The Adventures of Augie March Chapter 6 Summary

  • Augie doesn't know what he wants for himself.
  • He's circling around his prospects.
  • Simon and others his age have chosen their directions.
  • Dingbat, Einhorn's brother, tries for a time to give Augie aim in life.
  • At this time, Dingbat is working as the manager for a fighter named Nails.
  • When that doesn't work out, he gets a job in the National Guard and has to deal with a great jailbreak.
  • The stress of this work is too much for him and he gets a match for Nails in Michigan. The two head off there.
  • Einhorn sends Augie to check in on his brother.
  • They take a boat ride on the lake to their destination. It's cheaper than the train but it makes Nails queasy.
  • Nails cleans up at the YMCA and prepares for the match, a fight against a younger man.
  • He loses. The three of them are broke.
  • They hitch rides back toward Chicago.
  • When they return, there's isn't much of a welcome.
  • Einhorn's place had had a fire.
  • The inspector hints at foul play and hints that he'd like to be paid off.
  • Augie suspects that Einhorn deliberately caused the fire as a way to get his wife a new living-room suite.
  • Back at home, Augie takes his mom to visit Georgie. His mom's eyesight is bad and Georgie's now bigger than Augie.
  • Simon tells Augie that Grandma Lausch is nearing the end of her life. He advises that, for their mother's sake, they see to it that Grandma moves out.
  • Simon writes to her son.
  • Grandma Lausch believes she's being rescued by her sons. She's to go to a swanky retirement home, populated mostly by former professors.
  • They pack her belongings over the course of two weeks and borrow a car from Einhorn to transport her to her new residence.
  • The place is not what Grandma Lausch expected—it's just a onetime apartment house, and she has to share a room with three others.
  • When Augie is leaving, Grandma Lausch gives him "an angry quarter—the payoff."
  • Over at the Einhorn's residence, life has its own difficulties. Einhorn's father, "the Commissioner," is dying, and deeds are changing hands.
  • Einhorn feels the pressure of being head of the household and no longer under his father's protection.
  • You wouldn't think the married man would be lustful at a time like this, but Einhorn is. He sends Augie to Lollie with messages. She answers his notes but doesn't come back into his life.

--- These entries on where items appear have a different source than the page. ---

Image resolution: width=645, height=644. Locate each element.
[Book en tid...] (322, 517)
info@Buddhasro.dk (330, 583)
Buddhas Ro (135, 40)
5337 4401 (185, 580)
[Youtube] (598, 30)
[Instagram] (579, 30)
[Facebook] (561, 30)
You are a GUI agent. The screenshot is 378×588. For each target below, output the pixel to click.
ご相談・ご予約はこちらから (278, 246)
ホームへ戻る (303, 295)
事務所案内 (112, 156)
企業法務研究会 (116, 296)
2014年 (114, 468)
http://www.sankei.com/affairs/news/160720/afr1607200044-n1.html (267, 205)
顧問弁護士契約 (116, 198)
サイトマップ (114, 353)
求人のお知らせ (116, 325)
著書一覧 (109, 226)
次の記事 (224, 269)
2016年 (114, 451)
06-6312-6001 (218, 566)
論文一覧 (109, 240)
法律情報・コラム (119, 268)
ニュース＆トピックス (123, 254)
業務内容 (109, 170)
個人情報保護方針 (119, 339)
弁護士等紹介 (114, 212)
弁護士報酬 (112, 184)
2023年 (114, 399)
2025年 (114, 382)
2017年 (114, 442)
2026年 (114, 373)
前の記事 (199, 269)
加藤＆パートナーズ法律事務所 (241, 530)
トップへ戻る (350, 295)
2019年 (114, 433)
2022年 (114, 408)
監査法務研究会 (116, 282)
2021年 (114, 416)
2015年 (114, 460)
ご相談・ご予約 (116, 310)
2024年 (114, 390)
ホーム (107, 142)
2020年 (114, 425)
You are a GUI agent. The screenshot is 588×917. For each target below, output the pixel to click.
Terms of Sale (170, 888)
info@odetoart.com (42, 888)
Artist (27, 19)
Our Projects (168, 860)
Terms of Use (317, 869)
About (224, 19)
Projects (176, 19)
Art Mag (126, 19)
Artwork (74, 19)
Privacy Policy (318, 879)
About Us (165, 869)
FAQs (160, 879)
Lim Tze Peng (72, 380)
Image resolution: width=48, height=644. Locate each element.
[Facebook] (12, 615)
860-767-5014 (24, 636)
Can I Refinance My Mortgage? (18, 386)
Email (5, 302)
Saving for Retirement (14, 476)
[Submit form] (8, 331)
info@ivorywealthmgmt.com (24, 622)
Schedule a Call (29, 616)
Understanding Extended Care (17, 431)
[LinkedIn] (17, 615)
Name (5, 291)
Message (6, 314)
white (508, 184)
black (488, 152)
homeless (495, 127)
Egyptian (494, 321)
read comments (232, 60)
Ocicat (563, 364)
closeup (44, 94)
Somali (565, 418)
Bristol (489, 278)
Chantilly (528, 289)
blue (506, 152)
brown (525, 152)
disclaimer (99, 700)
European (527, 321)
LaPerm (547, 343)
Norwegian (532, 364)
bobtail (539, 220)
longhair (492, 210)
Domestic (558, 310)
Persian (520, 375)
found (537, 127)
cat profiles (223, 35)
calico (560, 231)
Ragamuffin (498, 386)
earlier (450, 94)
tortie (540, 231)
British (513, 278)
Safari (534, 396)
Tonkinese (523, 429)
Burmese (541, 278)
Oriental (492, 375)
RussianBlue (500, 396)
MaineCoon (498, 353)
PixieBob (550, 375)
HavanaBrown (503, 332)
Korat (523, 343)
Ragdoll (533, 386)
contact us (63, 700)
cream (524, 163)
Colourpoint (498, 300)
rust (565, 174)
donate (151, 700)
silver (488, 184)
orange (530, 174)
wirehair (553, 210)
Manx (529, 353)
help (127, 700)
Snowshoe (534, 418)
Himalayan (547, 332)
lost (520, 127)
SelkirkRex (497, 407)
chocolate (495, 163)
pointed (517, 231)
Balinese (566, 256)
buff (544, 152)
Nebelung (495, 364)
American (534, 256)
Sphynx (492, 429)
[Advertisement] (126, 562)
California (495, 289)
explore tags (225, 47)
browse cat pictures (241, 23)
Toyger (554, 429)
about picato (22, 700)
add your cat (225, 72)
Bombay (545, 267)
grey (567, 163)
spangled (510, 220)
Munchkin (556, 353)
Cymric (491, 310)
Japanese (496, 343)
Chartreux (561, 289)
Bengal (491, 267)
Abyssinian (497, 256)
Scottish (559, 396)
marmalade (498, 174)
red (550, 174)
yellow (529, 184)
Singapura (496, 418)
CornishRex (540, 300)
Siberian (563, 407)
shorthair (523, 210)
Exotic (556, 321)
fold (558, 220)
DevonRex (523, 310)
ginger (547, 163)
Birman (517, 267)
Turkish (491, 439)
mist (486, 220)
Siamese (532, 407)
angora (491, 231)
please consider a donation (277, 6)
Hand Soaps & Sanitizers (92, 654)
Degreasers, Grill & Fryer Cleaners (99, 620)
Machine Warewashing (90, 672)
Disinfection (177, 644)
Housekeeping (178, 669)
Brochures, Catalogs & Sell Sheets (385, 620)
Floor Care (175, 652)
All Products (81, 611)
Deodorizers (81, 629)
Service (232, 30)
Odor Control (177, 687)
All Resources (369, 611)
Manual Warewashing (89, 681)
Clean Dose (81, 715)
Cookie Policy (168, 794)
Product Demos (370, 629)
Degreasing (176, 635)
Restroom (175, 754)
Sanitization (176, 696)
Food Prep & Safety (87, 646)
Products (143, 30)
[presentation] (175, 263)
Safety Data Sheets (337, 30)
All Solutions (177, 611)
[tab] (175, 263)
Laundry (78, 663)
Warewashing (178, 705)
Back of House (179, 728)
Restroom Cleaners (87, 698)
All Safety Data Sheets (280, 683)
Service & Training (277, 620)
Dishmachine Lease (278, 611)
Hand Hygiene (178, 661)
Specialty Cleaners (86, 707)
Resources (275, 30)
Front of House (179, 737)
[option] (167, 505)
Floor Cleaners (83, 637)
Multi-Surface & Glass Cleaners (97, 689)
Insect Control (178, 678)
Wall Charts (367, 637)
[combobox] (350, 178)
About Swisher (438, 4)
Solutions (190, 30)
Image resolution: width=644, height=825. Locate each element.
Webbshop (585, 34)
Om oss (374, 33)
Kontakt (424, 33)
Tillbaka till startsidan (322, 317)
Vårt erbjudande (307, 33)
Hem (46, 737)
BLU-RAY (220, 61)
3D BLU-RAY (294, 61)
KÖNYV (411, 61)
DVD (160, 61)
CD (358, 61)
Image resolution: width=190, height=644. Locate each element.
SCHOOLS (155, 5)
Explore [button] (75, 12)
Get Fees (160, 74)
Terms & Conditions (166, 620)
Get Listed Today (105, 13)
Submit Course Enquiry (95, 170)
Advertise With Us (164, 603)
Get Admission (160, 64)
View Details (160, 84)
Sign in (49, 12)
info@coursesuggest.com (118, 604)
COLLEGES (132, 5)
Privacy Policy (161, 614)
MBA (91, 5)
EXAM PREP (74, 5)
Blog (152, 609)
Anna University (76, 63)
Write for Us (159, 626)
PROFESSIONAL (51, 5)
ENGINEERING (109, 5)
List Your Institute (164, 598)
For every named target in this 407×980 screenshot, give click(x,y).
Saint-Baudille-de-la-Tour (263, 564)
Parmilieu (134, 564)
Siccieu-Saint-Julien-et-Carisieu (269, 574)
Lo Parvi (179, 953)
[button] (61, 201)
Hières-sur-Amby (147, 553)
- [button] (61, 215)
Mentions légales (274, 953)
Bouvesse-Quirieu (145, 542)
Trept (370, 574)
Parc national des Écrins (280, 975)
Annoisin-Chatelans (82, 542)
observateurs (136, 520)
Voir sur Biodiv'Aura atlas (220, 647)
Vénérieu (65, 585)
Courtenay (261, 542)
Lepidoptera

  • Mrs. Einhorn, a superstitious person, covers the mirrors in the room when the Commissioner passes away.
  • Although not a religious man, Einhorn goes to the synagogue.
  • Afterwards, he sends everyone away except Augie while he writes the obituary for his father.
  • Then they go through the Commissioners papers. Some Einhorn instructs Augie to keep. Others he orders to the fire.
  • Einhorn realizes that the family is not as financially secure as he had been led to believe.